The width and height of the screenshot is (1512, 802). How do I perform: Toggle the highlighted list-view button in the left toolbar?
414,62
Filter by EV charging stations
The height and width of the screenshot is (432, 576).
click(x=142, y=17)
• • •
WORK REQUEST
All the entries above should come back exactly as they are written.

ANSWER BELOW
The width and height of the screenshot is (1512, 802). How do I perform: Toggle the highlighted list-view button in the left toolbar?
414,62
Filter by EV charging stations
The height and width of the screenshot is (432, 576).
click(x=142, y=17)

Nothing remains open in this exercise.